Es algo casi mágico. Llega diciembre y, a medida que se acerca la Navidad, nos ponemos más nostálgicos. Nuestros sentimientos de fe, esperanza y caridad parecen colocarse, como una brillante pantalla, justo encima del corazón, haciéndonos actuar como Santa Claus, Papá Noel u otros nombres, según las distintas regiones. Estas diversas versiones, ancestrales y modernas, generan una cacofonía de personajes, pero con la misma intención: repartir amor a través de la caridad, especialmente hacia los niños, lo que también nos alcanza a los adultos.
Este acontecimiento se celebra en todo el planeta (con algunas excepciones); sin embargo, según la cultura, los modos de vivir y las creencias, se festeja de maneras diferentes. No podría ser de otra manera, pues lo que nos une es la celebración del nacimiento de Jesús, el enviado de Dios, el ser de luz y amor.
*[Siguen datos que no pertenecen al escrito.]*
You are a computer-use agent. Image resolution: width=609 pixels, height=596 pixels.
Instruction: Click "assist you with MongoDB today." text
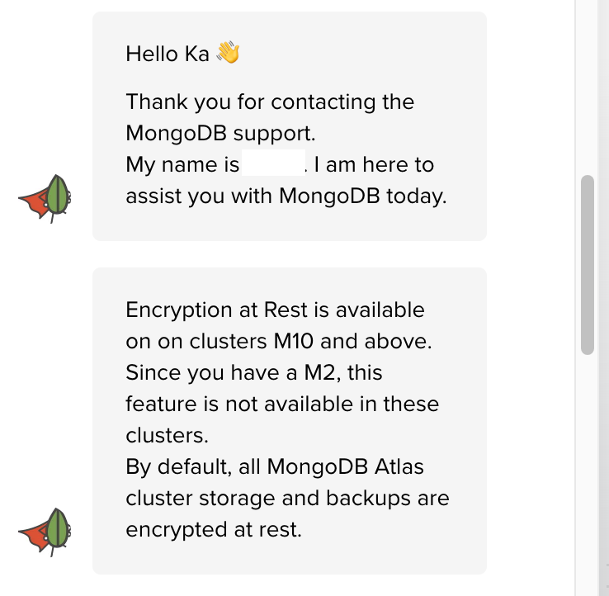tap(286, 196)
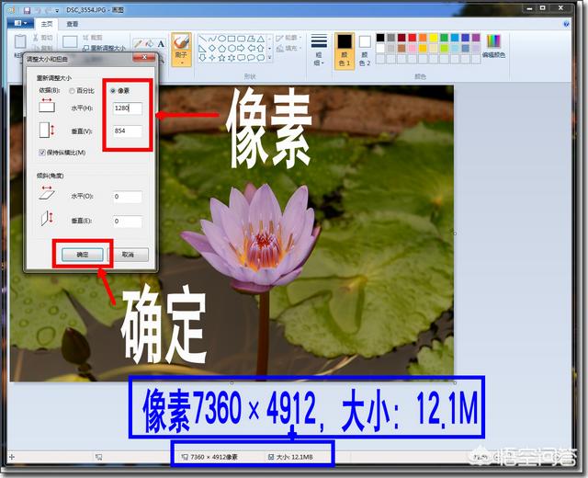Select the Pixels (像素) radio button
This screenshot has height=478, width=588.
tap(114, 90)
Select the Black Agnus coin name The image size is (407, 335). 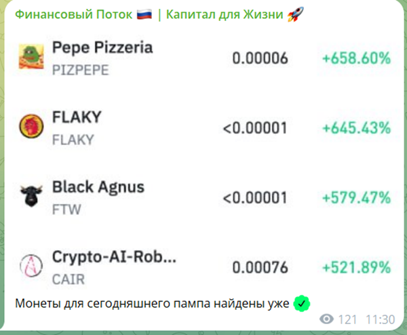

Recuerdo con nostalgia mis Navidades en mi pueblo natal, en plena Amazonía sudamericana. Tenía 10 años y, la noche del 24 de diciembre, a las 20 horas, me encontraba parado frente a una vitrina en el corredor que daba a la avenida principal de La "Kantuta". Detrás del cristal estaba un arreglo navideño: todo en color blanco, con árboles de pino cubiertos de nieve y figuras blancas con corbatines rojos. Muchos años después supe que eso representaba la nieve. Aquello transmitía una paz que, combinada con alegría y fragancia de amor, me cautivó tanto que me transporté a ese lugar que nunca olvidaré.
A través de los años, he visto pasar y vivido este ciclo que considero uno de los milagros más grandes del amor que el ser humano puede profesar a sus semejantes. En nuestra niñez, Papá Noel se convertía en el héroe que nos hacía creer que premiaría nuestro comportamiento; a él, le podíamos pedir nuestros deseos.
Sin querer, con el paso del tiempo, aquellos que nos hicieron creer en nuestro héroe, Papá Noel, se convierten en el Grinch, con su vocecita chillona y desagradable, despojándonos del encanto mágico que crearon cuando éramos niños. "¡No existe Papá Noel!" es el grito que resuena, dejándonos en la nada, donde los regalos no tienen el mismo valor, ni la misma esperanza y aprecio que antes. Caído el telón, nada más queda porque, al hombre, se le salió el orgullo y el ego. Es él quien hace el regalo, y no Papá Noel; vaya pedantería.
En otro escenario glorioso para el ser humano, en reuniones de corazones, decidimos difundir el amor, hacer brillar la esperanza y practicar la caridad. En una conmovedora comisión, cruzamos el círculo polar antártico hacia Rovaniemi, en la región de Laponia, Finlandia, donde nos reunimos con Papá Noel y llegamos al siguiente acuerdo: respetar la gran labor de Papá Noel y afirmar que su existencia seguirá viva en los corazones de los seres humanos. Tendrá toda la libertad para llegar todos los años en diciembre como el héroe de los niños y adultos, repartiendo amor, alegría y muchos regalos por toda la Tierra.
Por su parte, Papá Noel otorga a todas las naciones del mundo la franquicia de código abierto, liberando la magia para que se pueda vivir la navidad, todos los días del año esparciendo por toda la tierra, el encanto y la alegría de dar y recibir amor en cada uno de nuestros actos recibiendo la gracia, para que habite el niño Jesús en nuestros corazones. Otorgándole al hombre, si cumple los requisitos, el título para que pueda gritar a los cuatro vientos, durante 11 meses al año: ¡el héroe soy yo!
Pero bueno chicos, eso será a partir del primero de enero del próximo año. En tanto y por cuanto a esperar a Papa Noel para abrir sus regalos. ¡Feliz navidad! Jojojojojo.